Notte’e Xena

Nella tradizione sarda, la vigilia di Natale era il momento della riunificazione del nucleo famigliare.

I pastori tornavano a casa, dopo mesi passati nei freddi ricoveri di montagna a pascolare il gregge. Sa Notte ‘e Xena (la Notte della Cena) era un momento importante celebrato attorno al focolare. Per l’occasione veniva predisposto un grosso ceppo, Su truncu ‘e xena, che doveva riscaldare le festività natalizie, e si consumavano i prodotti tradizionali che ancora oggi imbandiscono le tavole dei sardi, l’agnello, il capretto arrosto o il maiale, che non si mangiavano negli altri periodi dell’anno, formaggi e salsicce, i culurgione, il pane e i dolci tipici (amaretti, pane di sapa, croccante di mandorle ecc.), la frutta secca.

Era obbligatorio consumare tutto, perchè l’abbondanza non era una condizione frequente. Specialmente i bambini venivano ammoniti a riempirsi la pancia o sarebbero stati visitati durante il sonno da Maria Puntaborru o Palpaeccia, a seconda del paese, una megera che avrebbe controllato il loro stomaco e infilzato con uno spiedo quelli vuoti.
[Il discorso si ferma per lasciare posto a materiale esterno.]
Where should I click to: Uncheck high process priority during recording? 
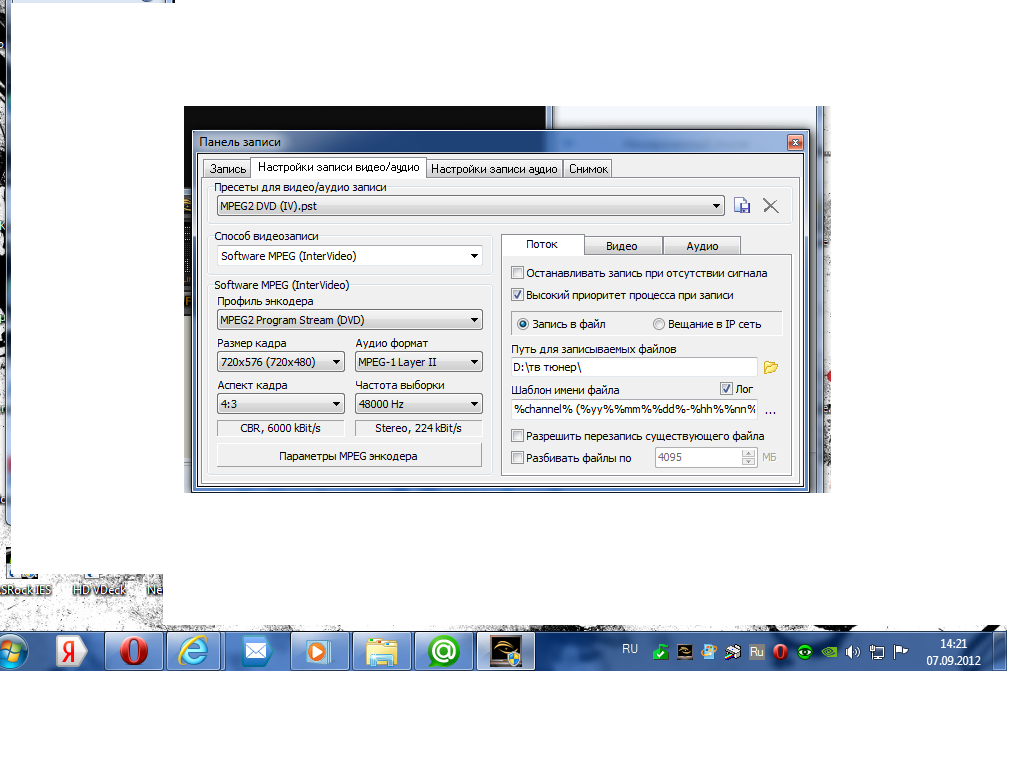pos(517,295)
Dopo la cena ci si intratteneva ascoltando le storie e gli anedotti degli anziani o giocando a i giochi tradizionali, come Sa tombula (tombola), Su barralliccu (la trottola in legno) o Set’e mesu (Sette e mezzo). Al rintocco delle campane di mezzanotte iniziava Sa miss’e puddu, la messa di Natale che era la messa del primo canto del gallo, alla quale partecipavano tutti ranne le donne in lutto. Non era raro che durante questa celebrazione i festeggiamenti diventassero eccessivamente rumorosi, talvolta venivano sparati anche colpi di archibugio.